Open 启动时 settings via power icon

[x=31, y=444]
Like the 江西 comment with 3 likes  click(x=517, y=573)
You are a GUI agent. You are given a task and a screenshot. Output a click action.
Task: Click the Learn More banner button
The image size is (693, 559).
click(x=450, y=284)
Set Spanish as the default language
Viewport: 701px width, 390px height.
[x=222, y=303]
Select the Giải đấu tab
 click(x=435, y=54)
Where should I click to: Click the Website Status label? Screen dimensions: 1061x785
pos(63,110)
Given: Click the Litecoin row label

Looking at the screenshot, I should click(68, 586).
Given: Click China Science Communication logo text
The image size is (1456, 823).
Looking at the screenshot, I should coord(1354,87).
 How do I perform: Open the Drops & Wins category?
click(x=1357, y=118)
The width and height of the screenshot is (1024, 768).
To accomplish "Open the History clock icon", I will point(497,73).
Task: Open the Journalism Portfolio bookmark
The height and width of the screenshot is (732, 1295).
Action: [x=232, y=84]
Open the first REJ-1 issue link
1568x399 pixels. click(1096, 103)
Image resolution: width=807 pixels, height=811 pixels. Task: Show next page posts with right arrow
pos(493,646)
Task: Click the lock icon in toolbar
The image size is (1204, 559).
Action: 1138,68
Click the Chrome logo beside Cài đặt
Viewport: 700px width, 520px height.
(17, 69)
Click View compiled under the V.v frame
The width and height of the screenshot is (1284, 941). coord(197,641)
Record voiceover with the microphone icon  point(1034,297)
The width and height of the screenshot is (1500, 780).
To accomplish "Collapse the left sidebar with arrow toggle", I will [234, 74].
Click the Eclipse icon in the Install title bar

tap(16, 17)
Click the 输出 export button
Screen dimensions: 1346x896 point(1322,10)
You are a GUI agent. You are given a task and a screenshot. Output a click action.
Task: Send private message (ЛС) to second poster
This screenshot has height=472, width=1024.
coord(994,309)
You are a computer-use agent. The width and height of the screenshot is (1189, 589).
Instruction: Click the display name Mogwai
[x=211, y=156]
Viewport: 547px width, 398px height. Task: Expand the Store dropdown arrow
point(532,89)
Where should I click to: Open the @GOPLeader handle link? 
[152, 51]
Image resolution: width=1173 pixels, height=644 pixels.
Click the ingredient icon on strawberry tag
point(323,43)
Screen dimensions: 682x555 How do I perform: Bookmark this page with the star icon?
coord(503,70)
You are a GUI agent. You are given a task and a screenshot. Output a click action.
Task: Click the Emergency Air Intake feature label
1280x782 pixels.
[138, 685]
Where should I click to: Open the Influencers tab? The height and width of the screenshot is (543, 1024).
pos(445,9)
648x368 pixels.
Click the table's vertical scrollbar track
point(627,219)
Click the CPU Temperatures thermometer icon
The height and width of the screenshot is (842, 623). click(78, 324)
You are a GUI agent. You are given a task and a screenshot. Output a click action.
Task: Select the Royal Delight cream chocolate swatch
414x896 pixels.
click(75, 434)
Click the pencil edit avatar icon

-.-.-

Task item: Take every line above where "logo" appears and copy it.

Problem solution:
Given: Click China Science Communication logo text
Click the Chrome logo beside Cài đặt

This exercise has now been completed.